Wagner
Siegfried Idyll
Tchaikovsky
Piano Concerto No.1 in B flat minor, Op.23
Dvořák
Symphony No.5 in F, Op.76
Freddy Kempf (piano)
City of Birmingham Symphony Orchestra
Walter Weller
Reviewed by: Richard Whitehouse
Reviewed: 1 October, 2005
Venue: Symphony Hall, Birmingham
For this second CBSO concert of the new season, the indisposition of Vassily Sinaisky brought Walter Weller to the podium and a modified programme which now opened with Wagner’s Siegfried Idyll. Slow and not a little staid in the outer sections, then moving forward markedly in the “Siegfried”-permeated central sequence, this was not the most inwardly intense performance one is likely to encounter, but a measure of repose allied to some enticing woodwind- and brass-playing made it an affecting one.

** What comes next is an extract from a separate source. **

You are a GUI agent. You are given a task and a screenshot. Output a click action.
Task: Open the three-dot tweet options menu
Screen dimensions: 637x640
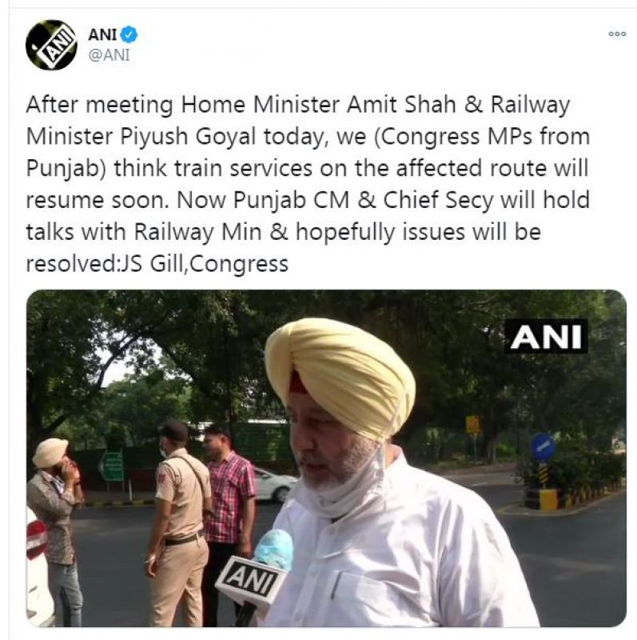pos(617,34)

Tchaikovsky’s First Piano Concerto found Freddy Kempf in assured if not ideally commanding form. While it does no harm to tone down the grandiloquence of the opening ‘big tune’, the rhetorical nature of the themes that follow tended to be evened out, giving the opening movement a more episodic feel than is ideal. Kempf’s poise in the more rhapsodic passages was unfailing, as was his limpid phrasing in the lengthy cadenza, but the fervour which drives this music forward was often in short supply. A shade detached in its expression, the Andante shone in the central prestissimo, Kempf judging its mercurial wit to perfection; and there was no lack of suavity or drive in a finale which surged intently towards its peroration – soloist and orchestra at one in a triumphal but never histrionic apotheosis.
Interesting that Tchaikovsky’s earliest (excepting the revised Romeo and Juliet) orchestral work to enter the repertoire should have been completed the same year (1875) in which Dvořák composed his Fifth Symphony – the first of the cycle to find wider acceptance, though one would not have thought so given the general lack of performances (not least during the centenary celebrations last year). All credit, then, to Weller for scheduling it (rather than Shostakovich Six), and enabling the orchestra to play the piece for the first time since the fondly-remembered Erich Schmid programmed it in 1981.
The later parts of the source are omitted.